What’s true for compensation is also true for many other kinds of benefits and worker protections. Compared to the United States, Sweden and Denmark have relatively few labor regulations inscribed into law; instead, employers and unions negotiate the terms under which most workers are employed.
That system has helped Swedish and Danish workers maintain a high standard of living for decades, but it has also created a vacuum of sorts in Scandinavian labor law. The Polish worker who gets posted to Denmark does not automatically become covered by a Denmark collective bargaining agreement, nor is there any Danish law that would require he be paid the effective minimum wage.
A Swedish union can still compel the posted worker’s employer to negotiate a collective bargaining agreement. This is sometimes done the old-fashioned way: By forcing the employer’s assent through strikes, blockades and other disruptive labor actions.
“The important thing is that trade unions can use industrial actions to induce firms to sign collective agreements,” Åsa Janlöv, a research officer at the Swedish Trade Confederation (known, like its Danish counterpart, as LO), told Al Jazeera. “And a collective agreement will apply to all workers in a specific firm; it doesn’t matter whether or not they’re union members.
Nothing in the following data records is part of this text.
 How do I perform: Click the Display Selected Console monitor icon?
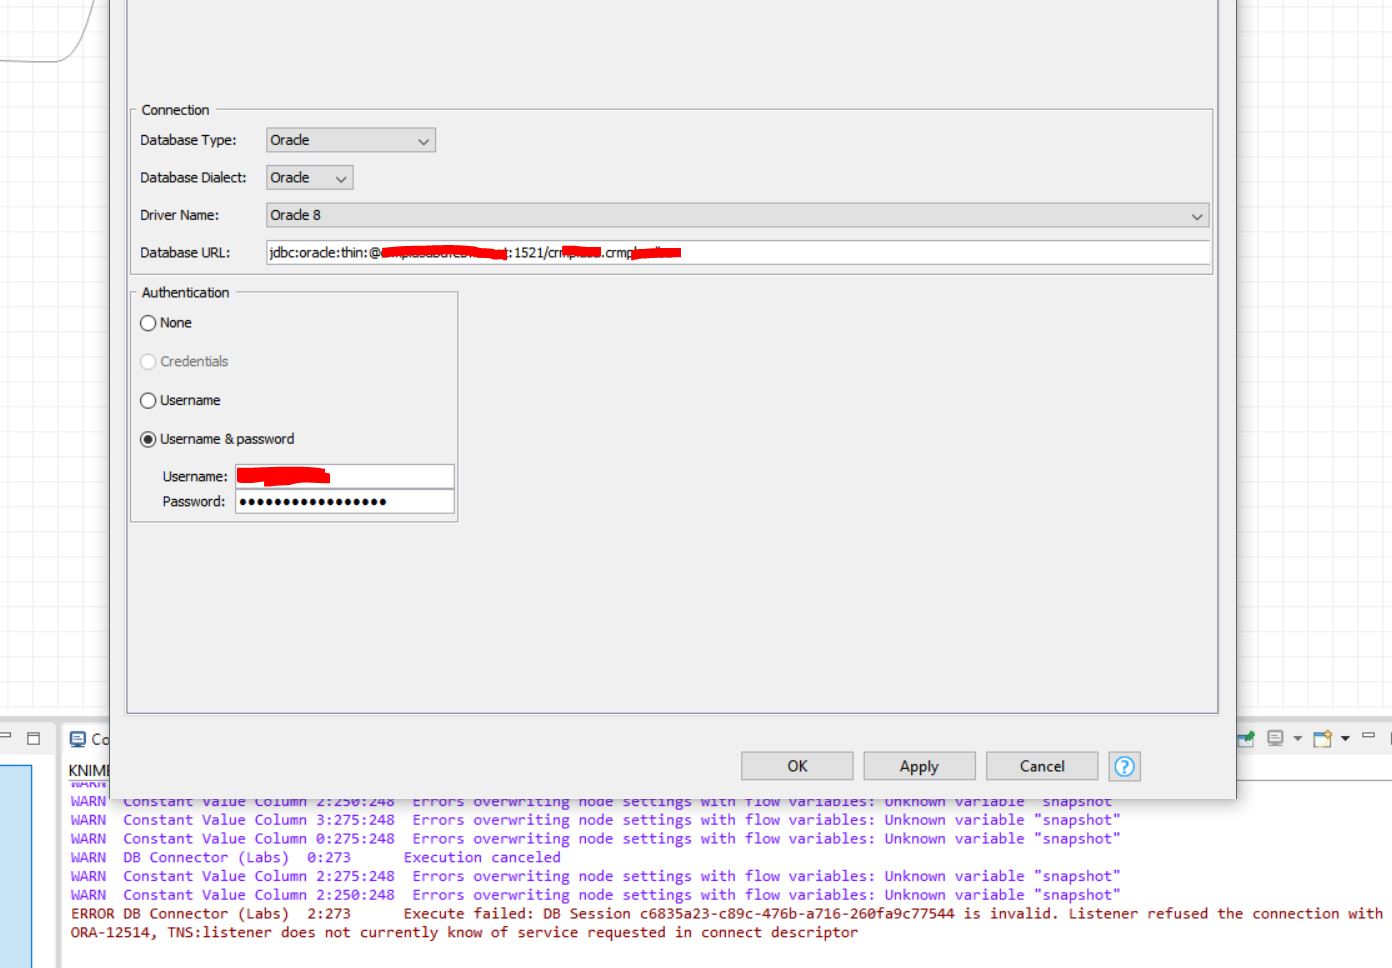[x=1275, y=739]
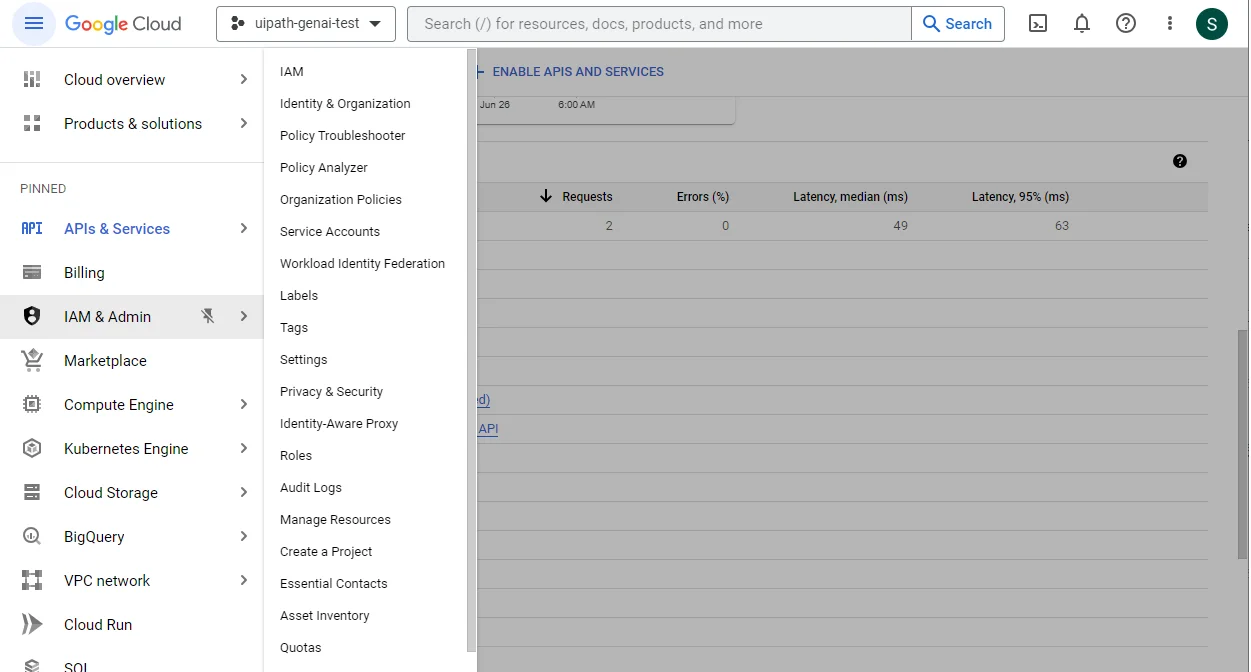This screenshot has width=1251, height=672.
Task: Click the page vertical scrollbar
Action: click(x=1243, y=443)
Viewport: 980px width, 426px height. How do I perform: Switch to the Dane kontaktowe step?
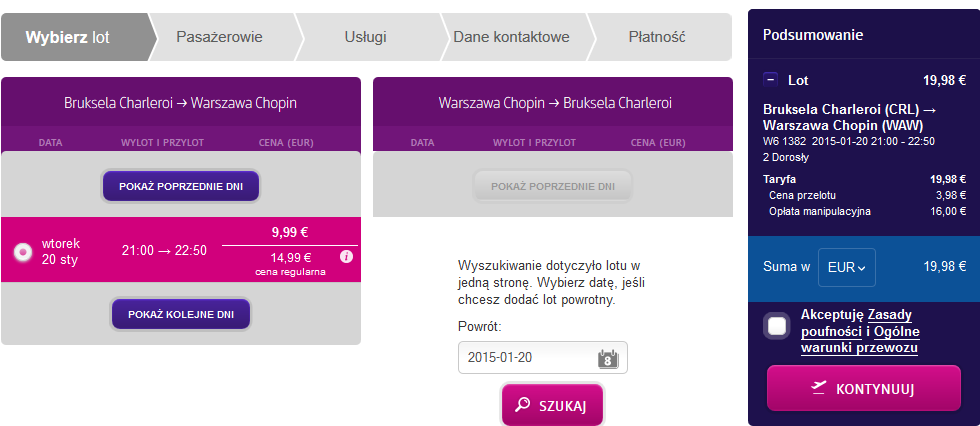pyautogui.click(x=511, y=37)
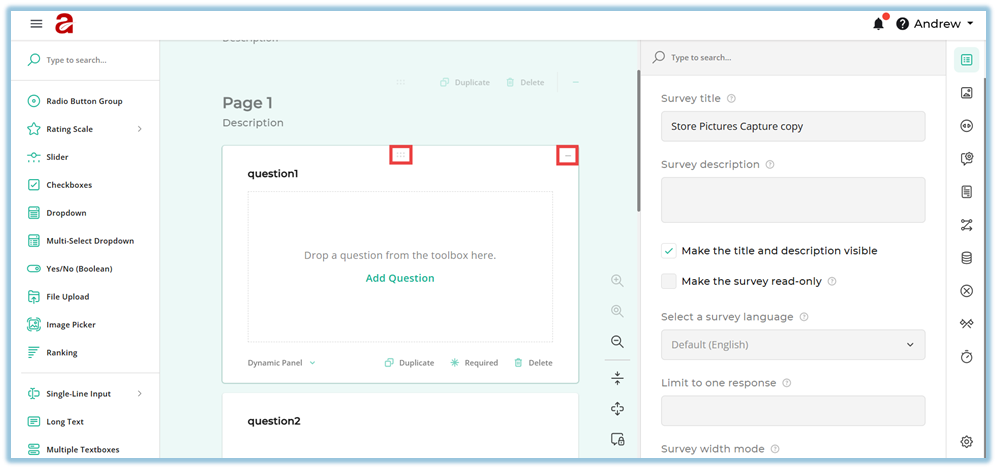Click the Survey title input field
Viewport: 997px width, 469px height.
pyautogui.click(x=792, y=126)
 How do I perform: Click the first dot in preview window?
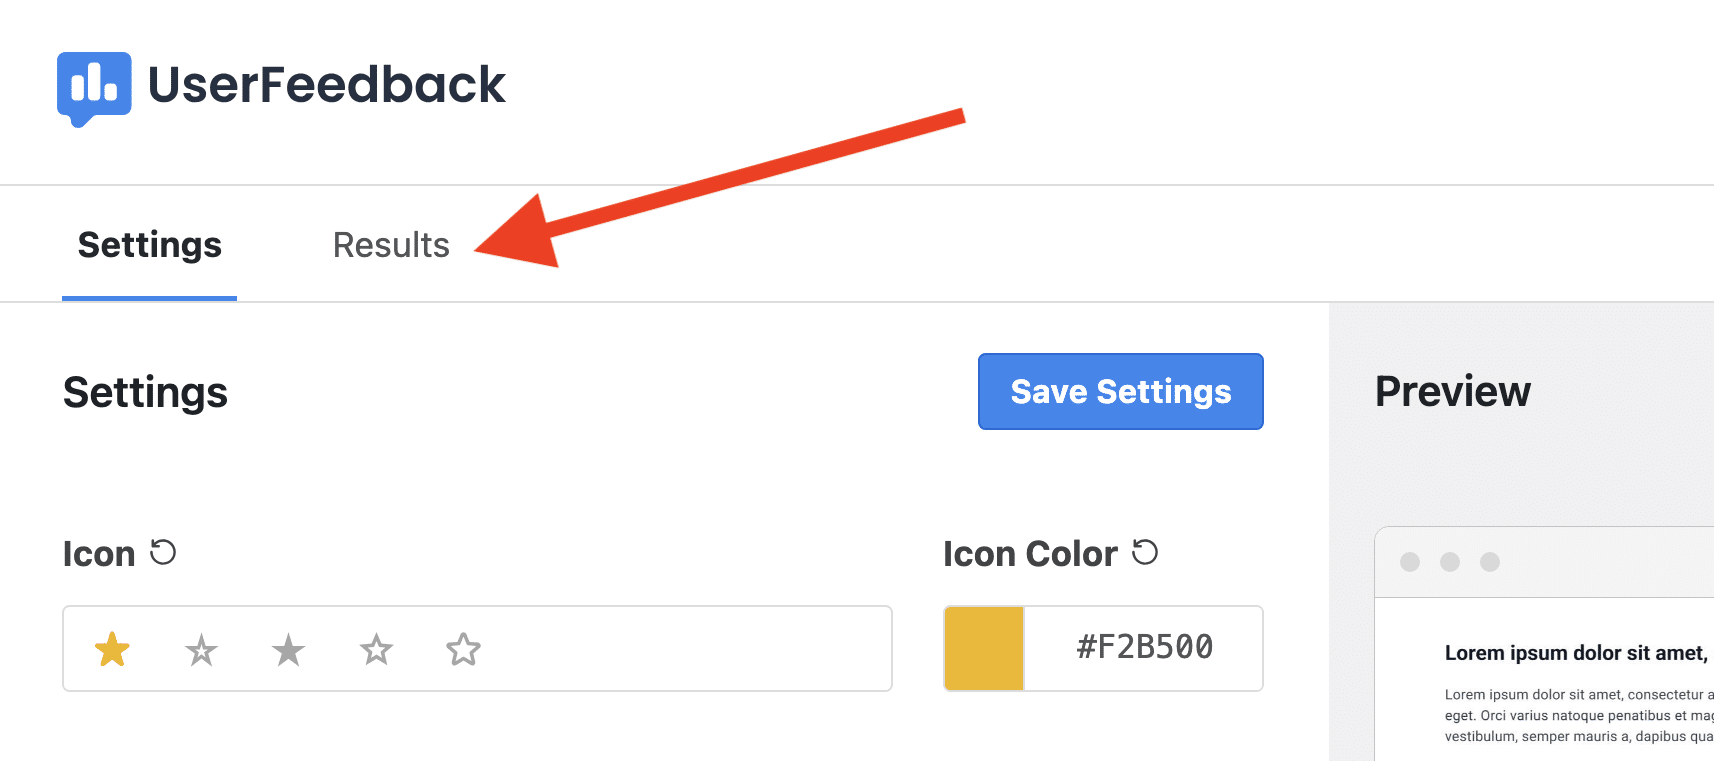pos(1410,562)
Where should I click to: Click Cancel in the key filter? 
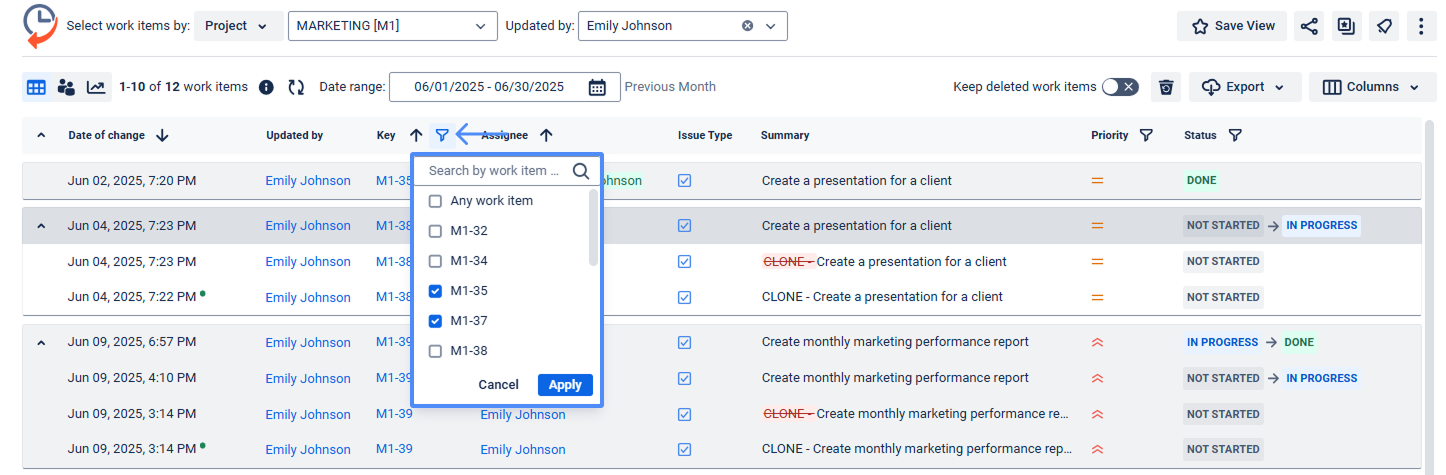498,385
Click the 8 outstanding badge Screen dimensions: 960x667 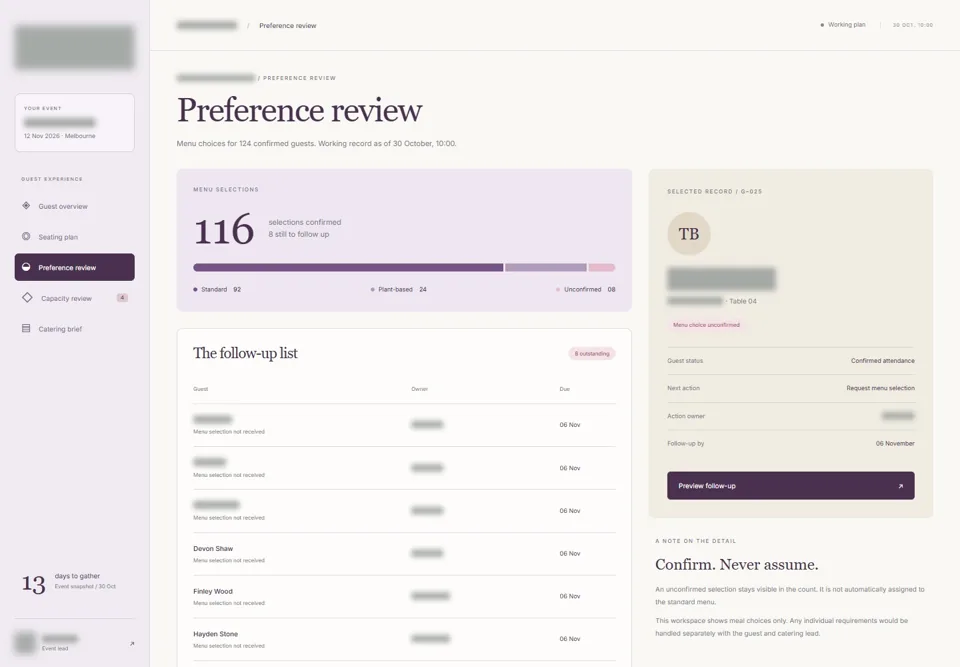(x=591, y=353)

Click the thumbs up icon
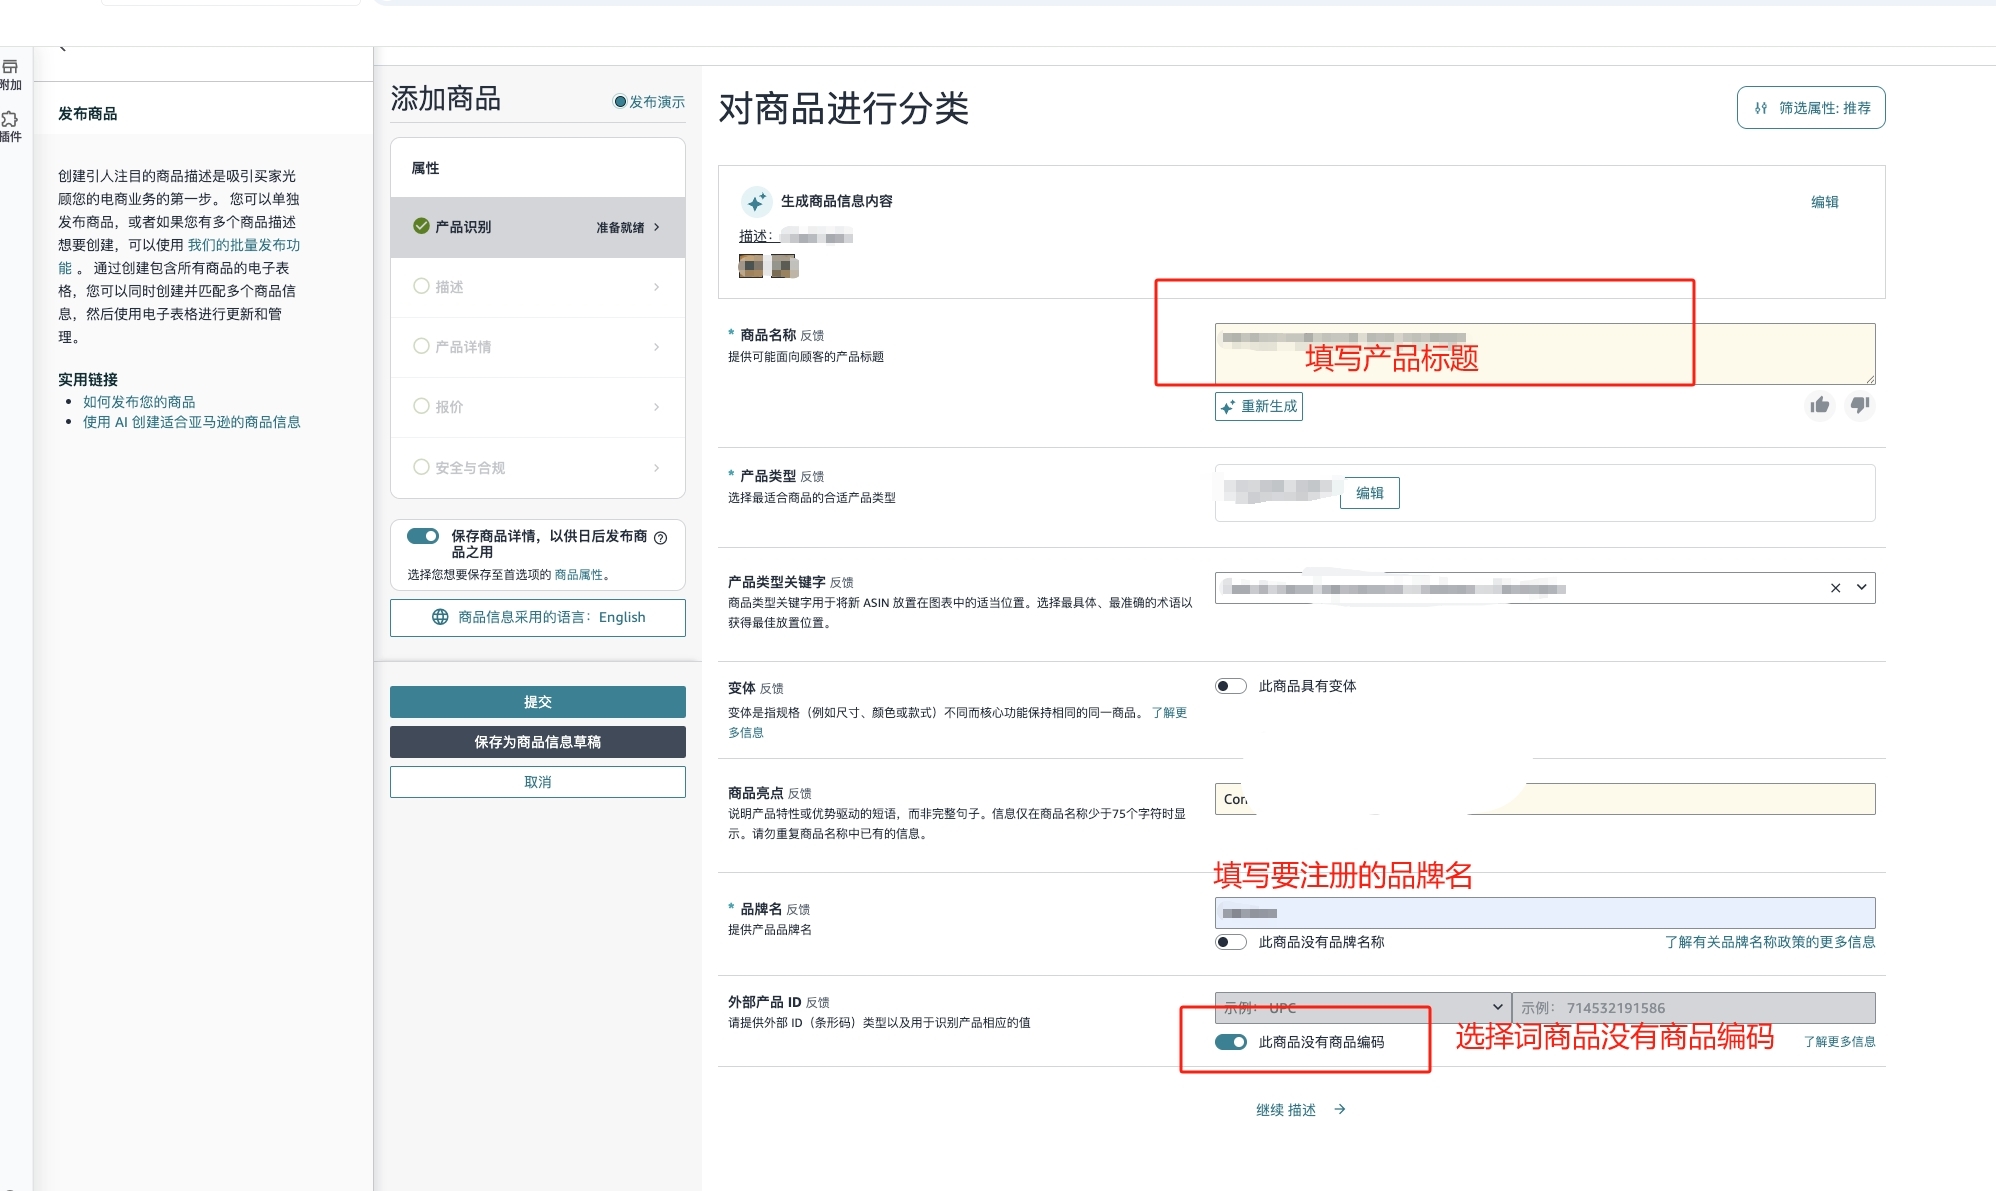[1819, 405]
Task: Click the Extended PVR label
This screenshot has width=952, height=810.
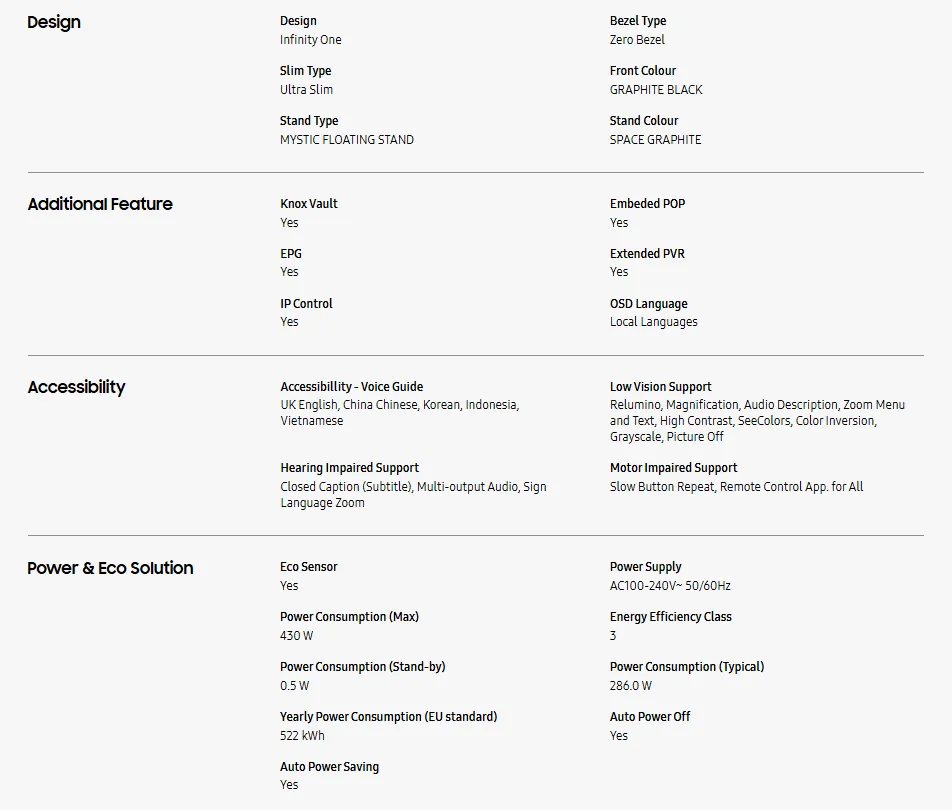Action: pos(647,253)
So this prevents non-unionized employers from gaining a competitive advantage and applying worse terms."
But for nearly a decade, Swedish and Danish unions have faced a new constraint in dealing with posted workers: European legal precedent.
In 2004 negotiations broke down between a Swedish trade union and the Latvian construction firm Laval un Partneri, which had posted workers to Sweden. The union initiated a blockade against the construction sites in Sweden where Laval’s subsidiary, L&P Baltic Bygg AB, happened to be operating; Laval sued the union in Swedish Labor Court.
The court ruled the blockade was lawful under Swedish law, but referred the matter to the European Court of Justice (ECJ) for clarification on what EU law had to say. The ECJ declared in 2007 that industrial action, although it is a fundamental right, must be “proportional.” In other words, the economic damage inflicted by an industrial action may not exceed the economic benefit the union hopes to gain.
Swedish unionists were appalled, believing that no such limit should exist on the right to strike.
"Who decides what is proportionate?” said Janlöv. “To us, all of this is proportionate."
The ECJ also ruled that industrial action was justified insofar as it compelled businesses to comply with the Posted Workers Directive. But unions could not strike to force more generous business practices than those required by the directive. Unions complained the ruling flipped the intent of the directive on its head.
“The Posting of Workers Directive — which is, in its own words, a minimum directive setting out minimum levels of protection for workers — became the maximum directive,” said Janlöv.
The consequences for unions were stark and immediate. Before the Laval ruling, the Swedish LO says it tended to achieve roughly 100 signed collective agreements per year with employers in the construction sector. In 2008, the year immediately following the Laval judgment, they racked up 40 agreements. They’ve held steady at roughly 30 agreements per year since.
Nonetheless, Kirkegaard said he has yet to see a significant impact on Scandinavian labor standards.
“There have been many cases that are functionally similar to the Laval case where you have a local labor union protesting the circumstances under which a Polish firm — or wherever they’re from — is operating with foreign workers in domestic markets,” he said. “This happens all the time. But I would say that by and large these firms will either be picketed, blockaded or forced to operate on circumstances that are similar to those faced by domestic firms."